Electronic Guitars: The Future of Electric Guitars?

Purists may scoff at the concept but are electronic guitars, with their 9-volt PP3 batteries and solid-state IC op-amps, the future of electric guitars?

By Ringo Bones

It all probably started with the 1998 era EMG DG-20, a prewired pickguard with onboard preamplifier and two active tone control circuits which back then costs 350 US dollars. It was marketed as the same set-up allegedly used by Pink Floyd guitarist David Gilmour and was squarely aimed at the modern guitar player who wants single coil pickups / Stratocaster-based sounds but isn’t afraid to forgo tradition in the interests of technology. Strange on how David Gilmour would use such a set-up given that he was busy hoarding pricy NOS Mullard EL34 vacuum tubes during the Ronald Reagan era vacuum tube shortage all the way through the 1990s.

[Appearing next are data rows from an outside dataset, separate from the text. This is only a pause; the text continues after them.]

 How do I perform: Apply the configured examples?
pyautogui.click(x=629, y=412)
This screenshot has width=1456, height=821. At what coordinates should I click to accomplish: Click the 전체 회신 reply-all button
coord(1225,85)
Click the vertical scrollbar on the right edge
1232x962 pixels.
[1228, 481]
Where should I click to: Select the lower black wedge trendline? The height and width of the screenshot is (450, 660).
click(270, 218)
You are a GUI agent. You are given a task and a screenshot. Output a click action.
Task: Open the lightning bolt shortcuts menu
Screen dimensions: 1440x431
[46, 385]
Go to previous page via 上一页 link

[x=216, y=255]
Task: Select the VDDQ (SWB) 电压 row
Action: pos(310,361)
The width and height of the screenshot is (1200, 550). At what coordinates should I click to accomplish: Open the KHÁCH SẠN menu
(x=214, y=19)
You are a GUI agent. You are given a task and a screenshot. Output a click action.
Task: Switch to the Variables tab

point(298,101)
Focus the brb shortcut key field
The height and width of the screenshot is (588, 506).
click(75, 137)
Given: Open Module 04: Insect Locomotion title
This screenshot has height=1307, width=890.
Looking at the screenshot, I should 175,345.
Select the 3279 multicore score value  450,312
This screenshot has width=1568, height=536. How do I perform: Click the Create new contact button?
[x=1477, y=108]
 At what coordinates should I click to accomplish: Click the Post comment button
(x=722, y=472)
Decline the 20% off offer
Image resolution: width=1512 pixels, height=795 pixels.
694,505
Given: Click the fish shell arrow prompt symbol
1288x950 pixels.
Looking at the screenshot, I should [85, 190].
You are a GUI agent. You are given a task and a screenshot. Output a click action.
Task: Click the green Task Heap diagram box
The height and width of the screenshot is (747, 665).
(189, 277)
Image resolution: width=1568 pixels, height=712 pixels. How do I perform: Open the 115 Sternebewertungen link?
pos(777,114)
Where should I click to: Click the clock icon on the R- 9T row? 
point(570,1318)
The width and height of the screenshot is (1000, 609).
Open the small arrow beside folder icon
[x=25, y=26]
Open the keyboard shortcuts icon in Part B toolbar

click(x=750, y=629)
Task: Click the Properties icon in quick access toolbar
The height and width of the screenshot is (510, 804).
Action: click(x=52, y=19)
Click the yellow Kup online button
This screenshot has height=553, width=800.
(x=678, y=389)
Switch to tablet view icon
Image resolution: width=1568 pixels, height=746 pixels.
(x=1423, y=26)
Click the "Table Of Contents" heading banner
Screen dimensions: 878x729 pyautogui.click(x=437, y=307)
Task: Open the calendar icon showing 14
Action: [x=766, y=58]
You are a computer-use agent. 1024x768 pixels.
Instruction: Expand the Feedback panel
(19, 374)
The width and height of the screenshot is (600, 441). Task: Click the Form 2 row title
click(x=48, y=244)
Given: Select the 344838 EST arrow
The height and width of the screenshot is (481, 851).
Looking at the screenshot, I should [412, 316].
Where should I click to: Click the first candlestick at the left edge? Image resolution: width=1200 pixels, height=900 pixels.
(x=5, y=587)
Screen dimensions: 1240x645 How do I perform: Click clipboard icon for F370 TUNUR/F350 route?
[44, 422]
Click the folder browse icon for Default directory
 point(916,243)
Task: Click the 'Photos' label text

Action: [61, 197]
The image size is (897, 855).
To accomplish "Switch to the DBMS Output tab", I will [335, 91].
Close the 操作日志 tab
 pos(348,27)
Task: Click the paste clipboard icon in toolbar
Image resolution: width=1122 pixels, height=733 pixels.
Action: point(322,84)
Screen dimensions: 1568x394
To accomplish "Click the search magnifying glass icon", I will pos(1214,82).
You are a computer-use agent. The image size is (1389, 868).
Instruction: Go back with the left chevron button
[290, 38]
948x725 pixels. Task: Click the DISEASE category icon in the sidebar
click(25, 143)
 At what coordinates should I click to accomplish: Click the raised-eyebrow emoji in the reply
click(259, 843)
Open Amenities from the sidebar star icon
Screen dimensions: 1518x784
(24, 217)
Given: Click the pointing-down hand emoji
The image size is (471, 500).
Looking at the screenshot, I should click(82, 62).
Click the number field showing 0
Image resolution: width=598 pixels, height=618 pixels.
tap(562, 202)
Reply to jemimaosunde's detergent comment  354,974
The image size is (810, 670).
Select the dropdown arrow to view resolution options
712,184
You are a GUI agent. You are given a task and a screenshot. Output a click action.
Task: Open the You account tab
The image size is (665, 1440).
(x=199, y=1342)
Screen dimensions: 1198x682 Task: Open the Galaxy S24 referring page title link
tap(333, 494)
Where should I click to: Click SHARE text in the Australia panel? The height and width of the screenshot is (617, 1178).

Short of using a 1980s era “keytar” – i.e. keyboard guitar – one of the main advantage of using a 9-volt PP3 powered electronic guitar is the elimination of the need of string grounding for 60-cycle hum avoidance and thus no more nasty shocks onstage when you opt to play barefoot like Cindy Lauper. In contrast to the traditional passive roll-off low-to-high single-knob tone control, an electronic guitar’s two active EQ circuits let you boost predetermined frequencies. One lets you punch the midrange, while the second simultaneously increases the lows and highs for a huge, scooped tone.

Peculiar to this model, the EMG DG-20’s SA pickups have a flat bar magnet, so you can raise them close to your strings for an in-your-face sound. With their rod-magnet pole-pieces – and stronger magnetic field – standard Stratocaster pickups create damping and intonation problems when raised too close to the strings. This particular topic on Strat pole-pieces adjustment was discussed by Eric Clapton during his Guitar Player and Guitar World interviews during the late 1980s and early 1990s. Other obvious advantage of the electronic guitar set-up is the buffered preamplifier – powered by the 9-volt PP3 battery – removes electric guitar cord capacitance from the tone equation which allows you to run a 50-foot electric guitar cable with impunity. Sadly, electronic guitars, with their solid-state and integrated circuit (IC) op-amp based circuits are scoffed at by purist. Maybe EMG will make one with 12AX7 vacuum tubes or nuvistors powered by a beefy pack-of-gum-sized lithium-ion battery.